Task directions - Nothing but the lines from the one that holds "The width and" through the end of the material should be repeated, each exactly as it stands, and pictures stay out.

Information supplied -
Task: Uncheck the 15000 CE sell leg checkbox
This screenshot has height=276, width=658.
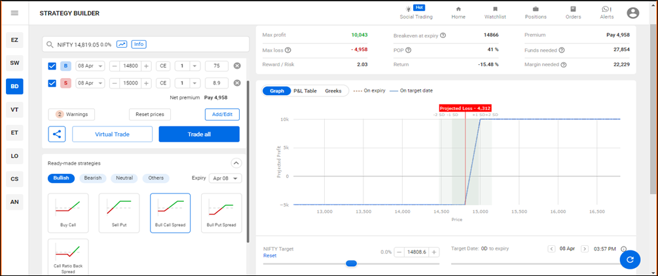Action: (52, 83)
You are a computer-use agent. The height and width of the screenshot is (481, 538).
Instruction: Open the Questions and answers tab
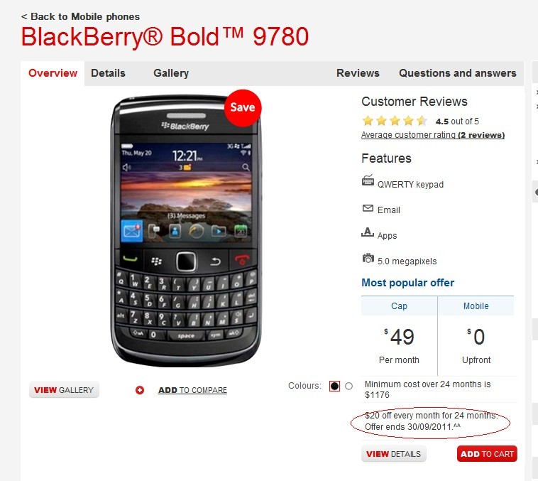[458, 73]
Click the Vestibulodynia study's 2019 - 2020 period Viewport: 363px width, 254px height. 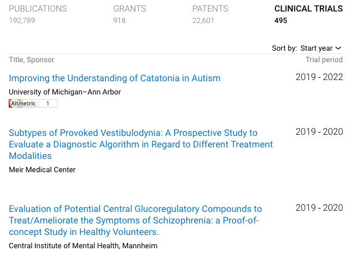[x=319, y=132]
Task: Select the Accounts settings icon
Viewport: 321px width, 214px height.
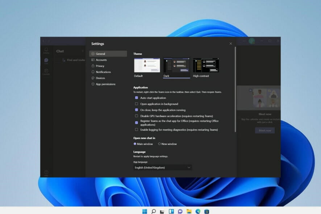Action: [94, 59]
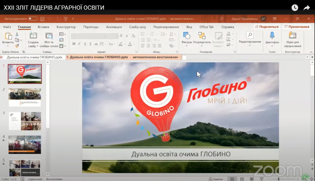This screenshot has width=315, height=181.
Task: Toggle italic К formatting
Action: 79,44
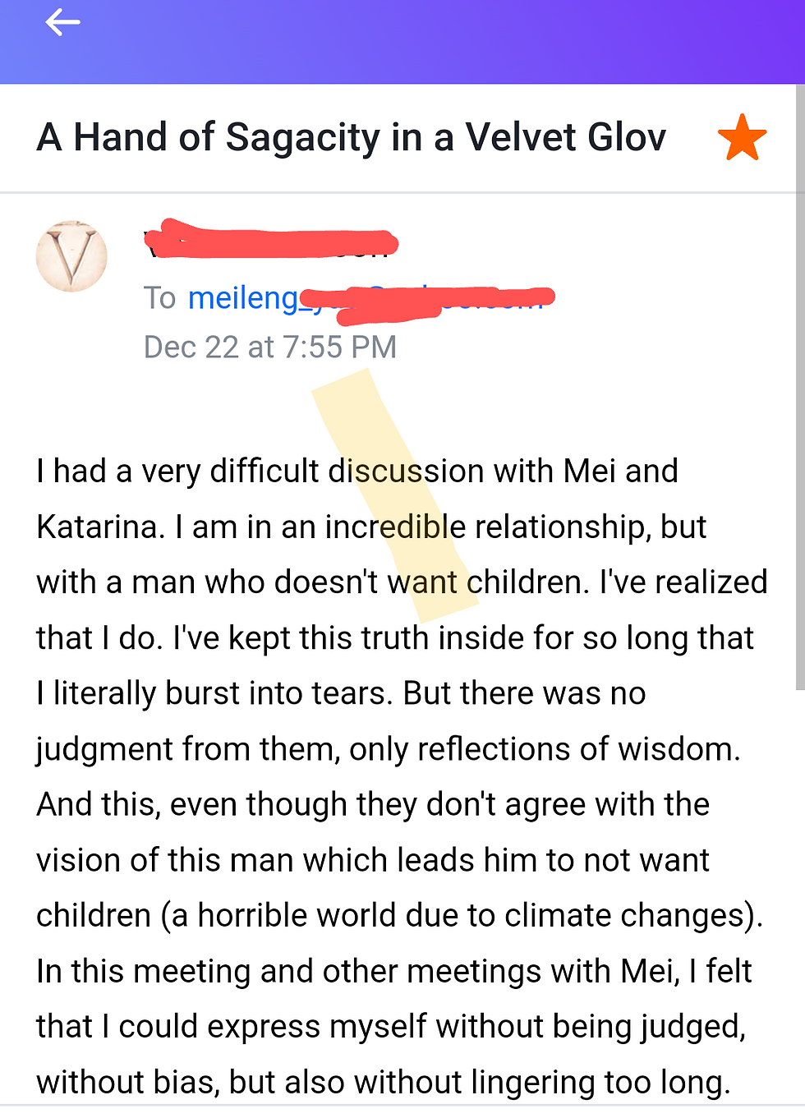Click the "To" label before recipient

[159, 297]
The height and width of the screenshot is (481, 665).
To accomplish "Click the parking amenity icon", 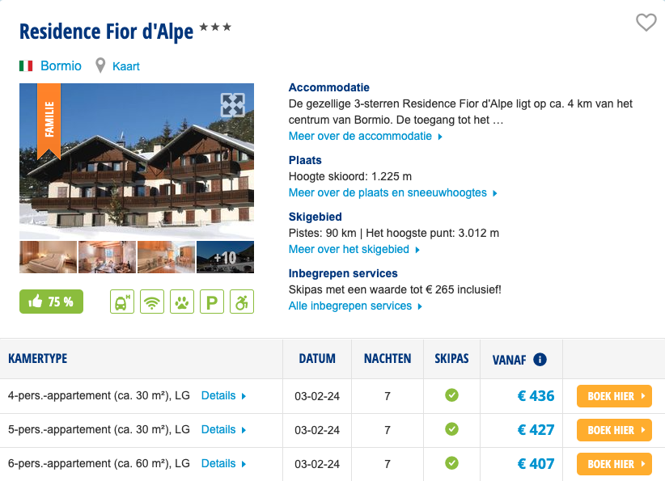I will (x=211, y=302).
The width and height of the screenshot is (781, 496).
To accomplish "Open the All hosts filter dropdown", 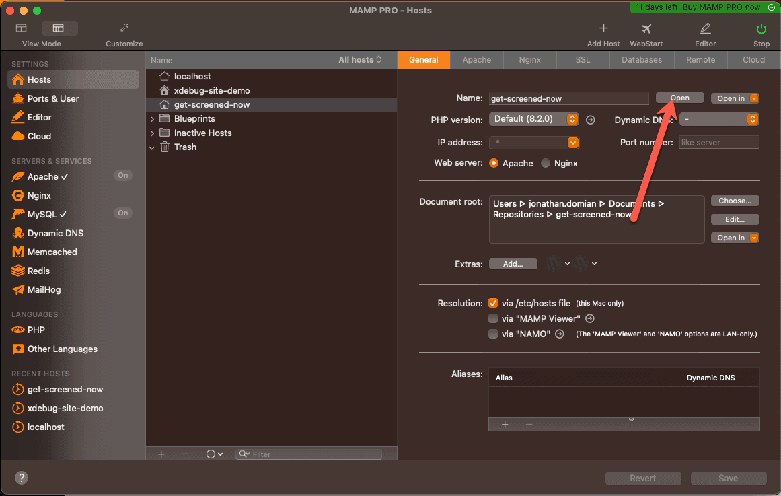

Solution for this exercise -
The width and height of the screenshot is (781, 496).
To accomplish "Open the All hosts filter dropdown", 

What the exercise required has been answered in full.